José Ángel González abandona el cargo máximo de la Policía Nacional después de que un juzgado de Madrid admitiera a trámite la denuncia de una agente por violación, coacciones y abuso de poder.
La crisis en el Ministerio del Interior ha estallado este martes con la dimisión fulminante del Director Adjunto Operativo (DAO) de la Policía Nacional. El comisario principal José Ángel González ha arrojado la toalla apenas horas después de trascender que el Juzgado de Instancia n.º 8 de Madrid investiga una querella criminal presentada contra él por una agente del Cuerpo. La renuncia, según fuentes de Interior, se hará efectiva de forma inmediata.
Los hechos que han forzado la caída del máximo mando policial se remontan al 23 de abril de 2025. Según el relato de la víctima —quien ya ha sido citada a declarar el próximo 17 de marzo—, los hechos ocurrieron mientras ella se encontraba en servicio activo en la localidad de Coslada.
La querella describe una escena de «extrema presión psicológica». Tras múltiples llamadas del DAO instándola a presentarse de inmediato, la agente habría sido conducida en un vehículo oficial hasta el domicilio de su superior. Allí, pese a la negativa inicial de la subordinada, el escenario habría derivado en un episodio de violencia física e intimidación ambiental.
«La conducta agresiva de naturaleza sexual estuvo marcada por una asimetría de poder manifiesta», detalla la denuncia admitida a trámite.
La gravedad de la acusación no se limita al presunto acto de agresión sexual con penetración. La agente detalla en su escrito una serie de delitos conexos que agravan la situación del ya ex-DAO:
- Malversación: Uso de recursos públicos (vehículo oficial) para fines ajenos al servicio.
- Coacciones y lesiones psíquicas: Un presunto control posterior para evitar que la víctima denunciara.
- Soborno laboral: La querella sostiene que González ofreció «compensaciones laborales» como moneda de cambio por el silencio de la agente.

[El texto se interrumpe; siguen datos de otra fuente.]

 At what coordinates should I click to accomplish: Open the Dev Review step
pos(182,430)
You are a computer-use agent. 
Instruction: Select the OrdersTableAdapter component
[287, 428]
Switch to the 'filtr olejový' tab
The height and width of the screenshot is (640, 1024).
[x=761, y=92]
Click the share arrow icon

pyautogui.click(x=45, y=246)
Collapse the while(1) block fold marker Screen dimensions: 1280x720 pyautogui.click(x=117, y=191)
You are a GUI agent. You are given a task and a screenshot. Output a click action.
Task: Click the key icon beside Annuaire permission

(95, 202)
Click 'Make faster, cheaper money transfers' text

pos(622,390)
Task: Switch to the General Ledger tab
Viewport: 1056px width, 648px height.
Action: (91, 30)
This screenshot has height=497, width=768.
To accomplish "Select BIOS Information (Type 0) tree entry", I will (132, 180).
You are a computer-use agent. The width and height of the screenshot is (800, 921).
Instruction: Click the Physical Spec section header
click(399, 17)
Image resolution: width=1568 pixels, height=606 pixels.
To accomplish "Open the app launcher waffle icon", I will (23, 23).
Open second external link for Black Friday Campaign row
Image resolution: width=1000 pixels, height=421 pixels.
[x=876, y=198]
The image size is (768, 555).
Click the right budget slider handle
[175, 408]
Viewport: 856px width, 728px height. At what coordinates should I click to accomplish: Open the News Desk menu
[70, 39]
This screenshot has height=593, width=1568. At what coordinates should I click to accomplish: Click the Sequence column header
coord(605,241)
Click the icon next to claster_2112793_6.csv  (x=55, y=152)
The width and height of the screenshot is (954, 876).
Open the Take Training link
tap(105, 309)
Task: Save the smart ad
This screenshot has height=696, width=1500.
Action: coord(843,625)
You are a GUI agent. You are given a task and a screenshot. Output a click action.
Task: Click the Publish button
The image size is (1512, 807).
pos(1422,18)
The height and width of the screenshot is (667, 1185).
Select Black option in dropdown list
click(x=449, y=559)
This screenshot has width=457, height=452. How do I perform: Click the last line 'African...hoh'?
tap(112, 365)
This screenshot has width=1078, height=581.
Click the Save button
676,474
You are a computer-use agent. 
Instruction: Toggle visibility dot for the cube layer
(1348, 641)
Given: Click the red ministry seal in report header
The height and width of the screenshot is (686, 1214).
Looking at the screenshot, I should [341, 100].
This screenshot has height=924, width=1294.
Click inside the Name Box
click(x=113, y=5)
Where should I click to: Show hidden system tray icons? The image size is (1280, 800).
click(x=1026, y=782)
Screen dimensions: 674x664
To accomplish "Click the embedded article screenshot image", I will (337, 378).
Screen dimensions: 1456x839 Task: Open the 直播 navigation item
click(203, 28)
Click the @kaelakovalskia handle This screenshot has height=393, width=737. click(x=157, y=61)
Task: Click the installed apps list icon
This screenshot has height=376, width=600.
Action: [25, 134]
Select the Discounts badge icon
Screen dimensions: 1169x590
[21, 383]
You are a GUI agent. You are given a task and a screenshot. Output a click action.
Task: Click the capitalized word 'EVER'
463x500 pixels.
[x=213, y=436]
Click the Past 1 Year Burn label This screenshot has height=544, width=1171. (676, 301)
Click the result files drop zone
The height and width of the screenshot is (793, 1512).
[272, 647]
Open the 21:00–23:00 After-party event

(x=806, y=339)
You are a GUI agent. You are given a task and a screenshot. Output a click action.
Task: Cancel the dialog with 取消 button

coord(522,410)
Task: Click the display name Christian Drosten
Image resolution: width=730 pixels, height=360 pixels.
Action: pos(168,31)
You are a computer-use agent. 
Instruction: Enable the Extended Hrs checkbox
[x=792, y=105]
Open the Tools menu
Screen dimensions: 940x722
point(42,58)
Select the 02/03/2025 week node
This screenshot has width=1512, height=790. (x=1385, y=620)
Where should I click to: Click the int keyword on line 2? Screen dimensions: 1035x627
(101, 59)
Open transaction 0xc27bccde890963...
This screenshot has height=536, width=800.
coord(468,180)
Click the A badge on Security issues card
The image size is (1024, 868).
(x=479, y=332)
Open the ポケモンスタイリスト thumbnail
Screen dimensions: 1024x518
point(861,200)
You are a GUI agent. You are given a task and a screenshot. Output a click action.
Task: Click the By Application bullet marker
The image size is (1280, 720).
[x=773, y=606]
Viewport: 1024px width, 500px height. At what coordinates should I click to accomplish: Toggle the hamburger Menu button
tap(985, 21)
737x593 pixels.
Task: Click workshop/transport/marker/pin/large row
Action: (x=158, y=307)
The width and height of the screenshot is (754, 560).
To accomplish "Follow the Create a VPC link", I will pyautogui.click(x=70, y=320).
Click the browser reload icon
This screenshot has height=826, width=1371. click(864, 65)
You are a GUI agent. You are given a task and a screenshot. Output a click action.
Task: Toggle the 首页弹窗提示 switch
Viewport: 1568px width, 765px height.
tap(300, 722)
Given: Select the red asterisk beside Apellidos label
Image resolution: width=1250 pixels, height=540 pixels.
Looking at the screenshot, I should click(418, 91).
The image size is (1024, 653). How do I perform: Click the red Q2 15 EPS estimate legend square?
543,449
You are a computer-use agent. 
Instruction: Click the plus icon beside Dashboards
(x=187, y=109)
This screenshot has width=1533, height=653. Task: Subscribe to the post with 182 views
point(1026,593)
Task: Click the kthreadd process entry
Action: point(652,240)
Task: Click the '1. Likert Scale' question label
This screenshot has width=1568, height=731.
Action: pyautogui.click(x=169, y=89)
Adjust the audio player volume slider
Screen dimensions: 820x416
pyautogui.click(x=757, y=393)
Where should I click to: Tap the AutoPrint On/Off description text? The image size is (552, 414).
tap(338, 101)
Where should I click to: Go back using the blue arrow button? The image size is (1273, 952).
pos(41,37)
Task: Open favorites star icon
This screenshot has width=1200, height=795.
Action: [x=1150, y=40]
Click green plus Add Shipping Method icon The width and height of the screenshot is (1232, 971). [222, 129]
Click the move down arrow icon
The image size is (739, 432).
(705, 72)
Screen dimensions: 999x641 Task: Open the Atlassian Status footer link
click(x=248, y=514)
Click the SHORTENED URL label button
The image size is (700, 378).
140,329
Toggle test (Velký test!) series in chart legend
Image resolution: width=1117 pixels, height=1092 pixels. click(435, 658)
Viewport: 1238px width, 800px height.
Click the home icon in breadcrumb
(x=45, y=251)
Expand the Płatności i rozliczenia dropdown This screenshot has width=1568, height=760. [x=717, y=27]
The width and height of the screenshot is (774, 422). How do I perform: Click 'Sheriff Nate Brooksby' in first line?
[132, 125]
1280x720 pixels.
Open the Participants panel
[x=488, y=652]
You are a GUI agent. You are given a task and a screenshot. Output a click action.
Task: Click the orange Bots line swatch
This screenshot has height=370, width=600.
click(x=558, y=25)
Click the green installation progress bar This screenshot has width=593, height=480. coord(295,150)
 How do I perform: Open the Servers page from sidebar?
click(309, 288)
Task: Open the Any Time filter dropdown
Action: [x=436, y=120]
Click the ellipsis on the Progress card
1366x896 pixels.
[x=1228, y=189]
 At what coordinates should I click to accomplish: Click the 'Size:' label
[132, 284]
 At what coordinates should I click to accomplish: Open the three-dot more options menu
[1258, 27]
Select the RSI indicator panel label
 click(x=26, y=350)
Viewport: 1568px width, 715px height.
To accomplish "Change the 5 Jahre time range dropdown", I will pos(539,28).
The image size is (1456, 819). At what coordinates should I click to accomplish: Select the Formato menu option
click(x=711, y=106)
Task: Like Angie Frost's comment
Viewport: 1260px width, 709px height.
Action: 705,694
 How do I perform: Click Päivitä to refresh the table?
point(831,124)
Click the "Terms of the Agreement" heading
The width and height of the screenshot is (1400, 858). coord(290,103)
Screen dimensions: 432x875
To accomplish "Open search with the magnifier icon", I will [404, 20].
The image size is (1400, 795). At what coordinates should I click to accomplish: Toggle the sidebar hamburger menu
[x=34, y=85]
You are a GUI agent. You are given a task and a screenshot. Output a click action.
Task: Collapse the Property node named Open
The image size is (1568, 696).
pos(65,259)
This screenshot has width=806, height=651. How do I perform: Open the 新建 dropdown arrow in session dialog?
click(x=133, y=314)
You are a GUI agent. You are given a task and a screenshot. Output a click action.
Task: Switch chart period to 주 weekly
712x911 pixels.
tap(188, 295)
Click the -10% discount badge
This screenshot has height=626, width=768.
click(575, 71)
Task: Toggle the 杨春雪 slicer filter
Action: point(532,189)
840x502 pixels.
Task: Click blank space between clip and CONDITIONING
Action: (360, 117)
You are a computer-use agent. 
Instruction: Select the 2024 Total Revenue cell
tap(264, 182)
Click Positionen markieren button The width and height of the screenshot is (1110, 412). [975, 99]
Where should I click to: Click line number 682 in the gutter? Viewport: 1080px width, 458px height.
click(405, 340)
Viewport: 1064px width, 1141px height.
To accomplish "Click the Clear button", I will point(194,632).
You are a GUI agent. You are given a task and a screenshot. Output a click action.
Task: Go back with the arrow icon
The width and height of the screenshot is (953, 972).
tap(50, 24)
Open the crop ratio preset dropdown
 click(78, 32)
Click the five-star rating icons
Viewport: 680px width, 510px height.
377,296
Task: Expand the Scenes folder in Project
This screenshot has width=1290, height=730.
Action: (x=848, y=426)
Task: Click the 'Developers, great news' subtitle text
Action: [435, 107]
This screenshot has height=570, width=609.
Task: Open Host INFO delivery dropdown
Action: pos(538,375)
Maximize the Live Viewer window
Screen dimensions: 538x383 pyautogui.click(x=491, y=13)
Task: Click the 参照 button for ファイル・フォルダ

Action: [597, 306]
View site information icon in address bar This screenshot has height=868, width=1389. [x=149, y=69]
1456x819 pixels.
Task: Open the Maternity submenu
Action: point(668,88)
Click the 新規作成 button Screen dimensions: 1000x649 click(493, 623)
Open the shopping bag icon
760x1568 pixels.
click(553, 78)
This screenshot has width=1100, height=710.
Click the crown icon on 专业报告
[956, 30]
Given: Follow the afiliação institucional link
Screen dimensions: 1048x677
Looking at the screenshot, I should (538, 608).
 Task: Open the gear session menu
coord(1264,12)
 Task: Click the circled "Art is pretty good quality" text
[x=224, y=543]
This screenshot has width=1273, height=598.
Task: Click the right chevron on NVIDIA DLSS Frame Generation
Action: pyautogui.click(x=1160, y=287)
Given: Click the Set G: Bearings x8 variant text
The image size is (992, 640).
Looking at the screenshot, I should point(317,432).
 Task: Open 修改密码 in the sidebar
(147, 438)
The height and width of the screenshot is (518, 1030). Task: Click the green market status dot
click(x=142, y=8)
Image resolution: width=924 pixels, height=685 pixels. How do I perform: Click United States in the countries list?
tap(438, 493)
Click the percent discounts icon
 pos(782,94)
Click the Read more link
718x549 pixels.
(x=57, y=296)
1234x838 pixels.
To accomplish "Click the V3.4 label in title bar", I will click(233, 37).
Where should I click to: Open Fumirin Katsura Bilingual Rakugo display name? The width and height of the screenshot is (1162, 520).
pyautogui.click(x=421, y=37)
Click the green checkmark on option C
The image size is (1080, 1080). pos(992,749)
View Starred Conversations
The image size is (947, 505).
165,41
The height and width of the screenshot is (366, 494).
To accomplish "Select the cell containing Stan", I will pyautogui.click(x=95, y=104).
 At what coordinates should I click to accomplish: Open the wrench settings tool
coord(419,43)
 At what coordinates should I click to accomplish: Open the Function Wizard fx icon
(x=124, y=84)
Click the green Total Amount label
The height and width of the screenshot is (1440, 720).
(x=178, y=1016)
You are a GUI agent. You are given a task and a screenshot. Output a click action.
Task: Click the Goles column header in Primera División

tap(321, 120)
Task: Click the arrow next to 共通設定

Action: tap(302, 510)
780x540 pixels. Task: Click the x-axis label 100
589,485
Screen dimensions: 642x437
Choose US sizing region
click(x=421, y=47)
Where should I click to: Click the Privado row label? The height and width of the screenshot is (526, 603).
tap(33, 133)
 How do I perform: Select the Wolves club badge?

Desde el departamento de Fernando Grande-Marlaska han optado por la vía de la resolución rápida tras la admisión a trámite de la querella el pasado 12 de febrero. Aunque rige la presunción de inocencia, la gravedad de los tipos delictivos —con la agravante de abuso de superioridad— hacía insostenible la permanencia de González al frente de la operativa policial.
El próximo 17 de marzo, la declaración de la víctima marcará el inicio de un proceso judicial que pone bajo el foco no solo la conducta personal de un mando, sino los protocolos de control y protección de las mujeres dentro de las fuerzas de seguridad del Estado.